発表が終わって気が済んだのか、クリューはイラージャのもとに戻っていった。

応接ソファにイラージャと並んで座って、何やらきゃあきゃあ言っている。イラージャは黒塗りにした部分の内容を知っているようで、どうして言わなかったのかと笑いながらクリューに尋ねたが、クリューは頬を押さえて、拒否するように体ごと左右に振った。

しかし。昨晩ルアンの話をしたのに、それを一向に気にかけようとしないのもクリューにしては珍しいような気がする。自分の目的である手紙に気を取られているのか、それともやはり男友達というのは少し違うものなのだろうか――などと思っていると、そのうちにルアンが行動を起こした。

「スプートニクさん。俺、行ってくる!」

「おー」

大きな深呼吸を何度か繰り返したのち、手にプレゼントを握りしめ、賑やかに喋る二人へ大股でずかずか歩み寄っていく。
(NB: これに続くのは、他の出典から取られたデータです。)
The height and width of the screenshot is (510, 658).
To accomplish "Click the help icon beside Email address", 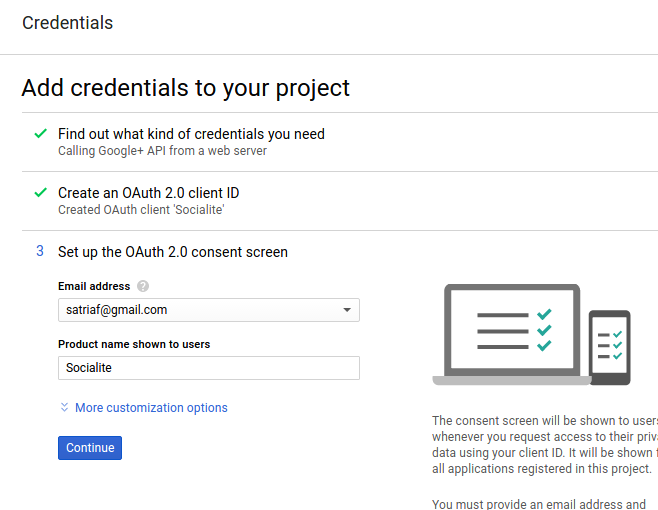I will pos(143,287).
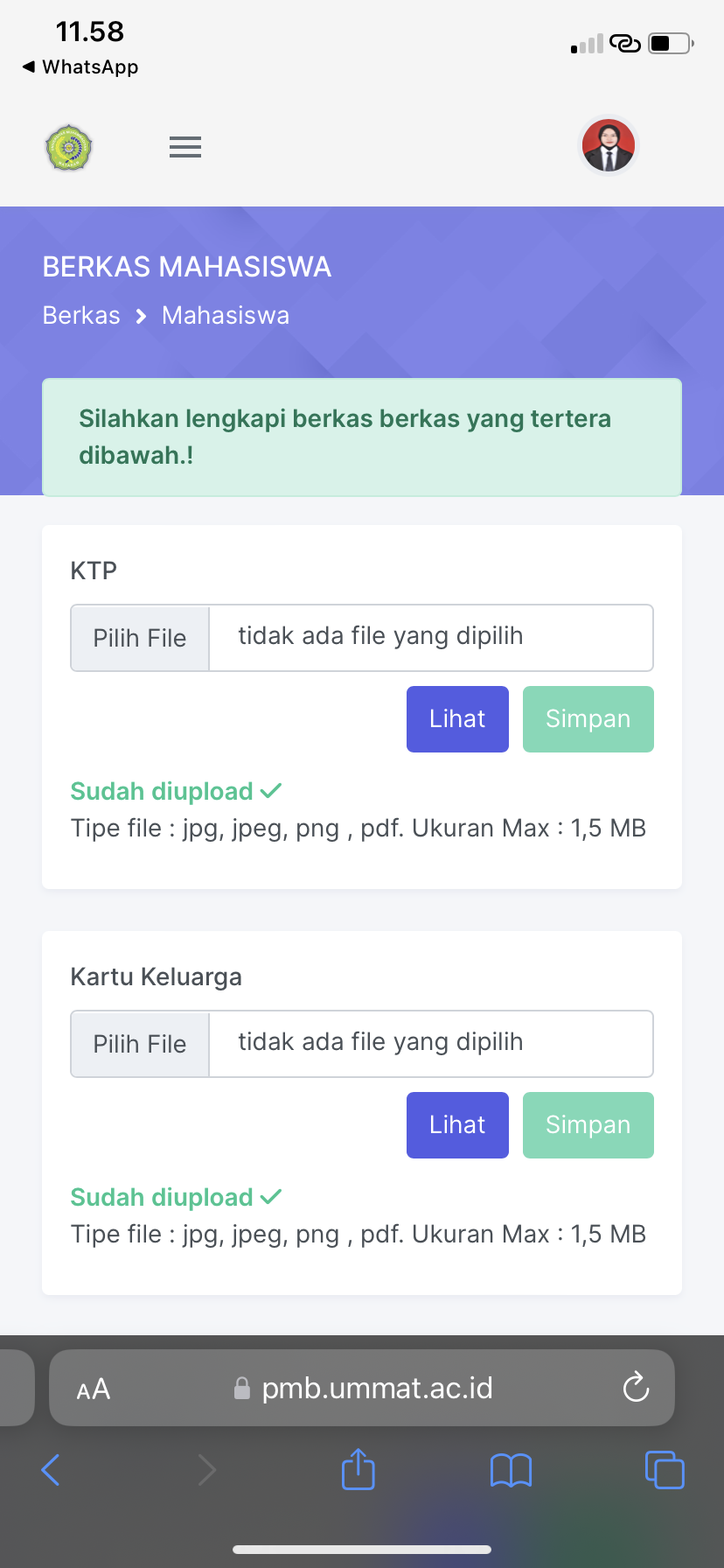Image resolution: width=724 pixels, height=1568 pixels.
Task: Click the Mahasiswa breadcrumb item
Action: (226, 315)
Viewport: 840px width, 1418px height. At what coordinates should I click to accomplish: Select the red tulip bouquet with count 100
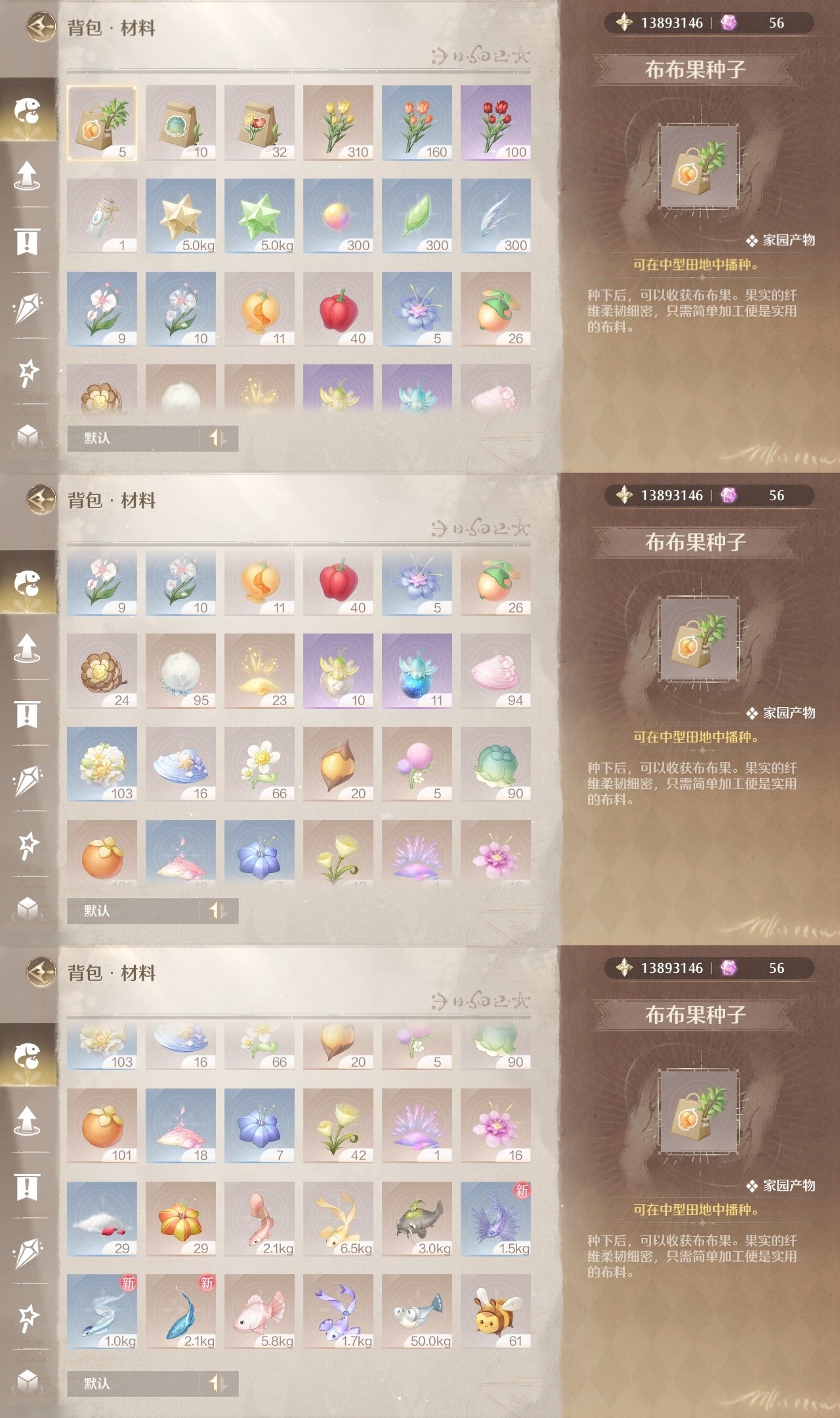point(495,123)
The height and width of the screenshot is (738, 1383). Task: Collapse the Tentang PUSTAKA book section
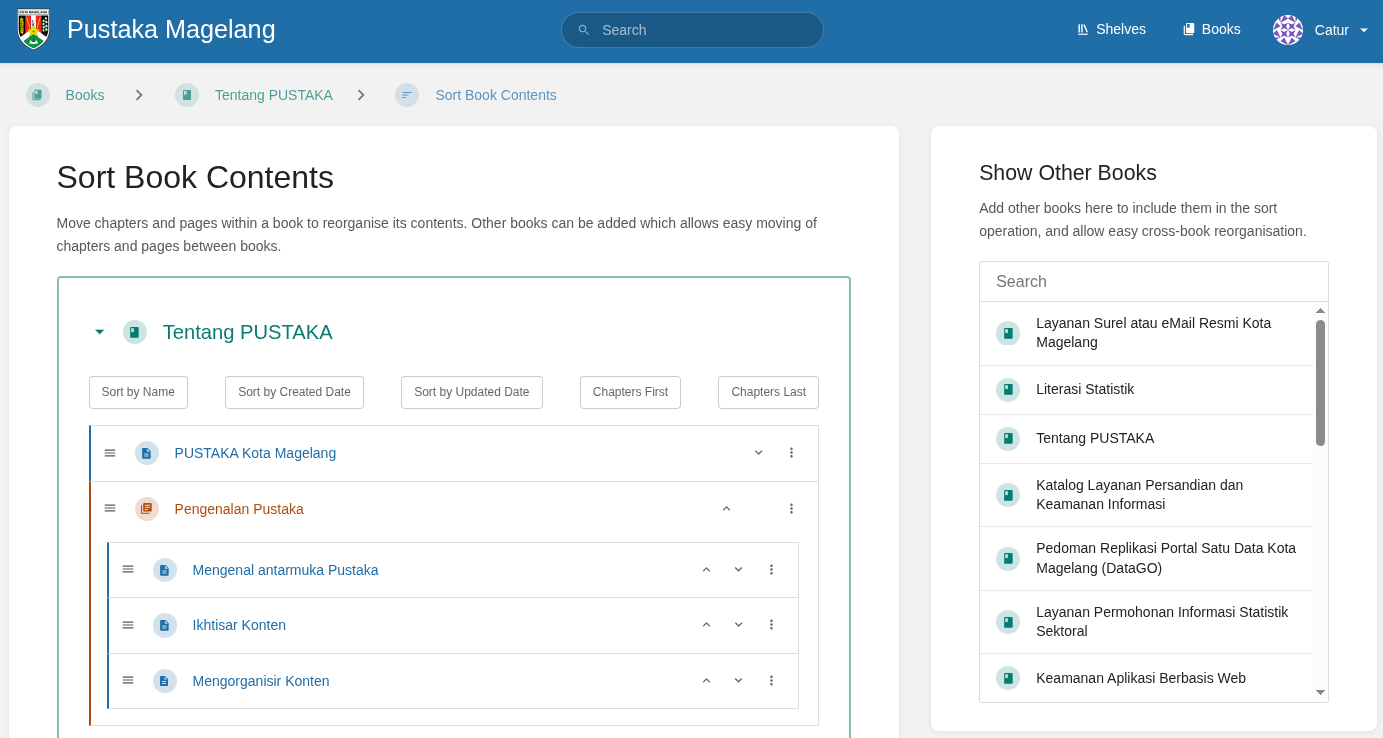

二人の会話は手紙の件からすでに離れ、イラージャの敬愛する上司様の話になっていた。あの男がどれだけ素敵でどれだけ立派かという話。これはルアンにはタイミングが良くないか、とスプートニクは思ったが、彼は早々に二人に話しかけてしまっていた。

「あ、あ、あのさっ」

「そうだ、ルアンさんにも聞いてみますね」

ルアンのひっくり返った声。しかしそれの続きを遮り、イラージャは、いいアイデアが思い浮かんだとばかりに手を叩き合わせた。

唐突な宣言に、ルアンの勢いが削がれる。

「な、何?」

「あの、私――」

遮られた時点、いや、言葉を飲み込んでしまった時点で、ルアンの負けはきっと確定してしまっていたのだろう。ルアンがイラージャを思う気持ちより、イラージャがソアランを思う気持ち――あるいはあの変態を素敵な人だと誤解する気持ち――の方が大きかったのだ。

イラージャは言った。

「私も指輪作ったの、差し上げようと思うんです――ソアラン様に」

ルアンの想いなど、露ほども知らず。

そのときのルアンの表情がスプートニクから見えなかったことが、やや残念でならない。

「あ、あの、変な意味じゃないんです。ただ本当に、ええと、そう、日頃の感謝を。日頃の感謝を伝えたくて」

かく言うが、イラージャの肌の白い頬は真っ赤に染まり、胸の前で握られた包みは力を入れすぎているようで皺が寄っている。『変な意味ではない』けれどそこに何かを隠しているのだろうことは一目瞭然だった。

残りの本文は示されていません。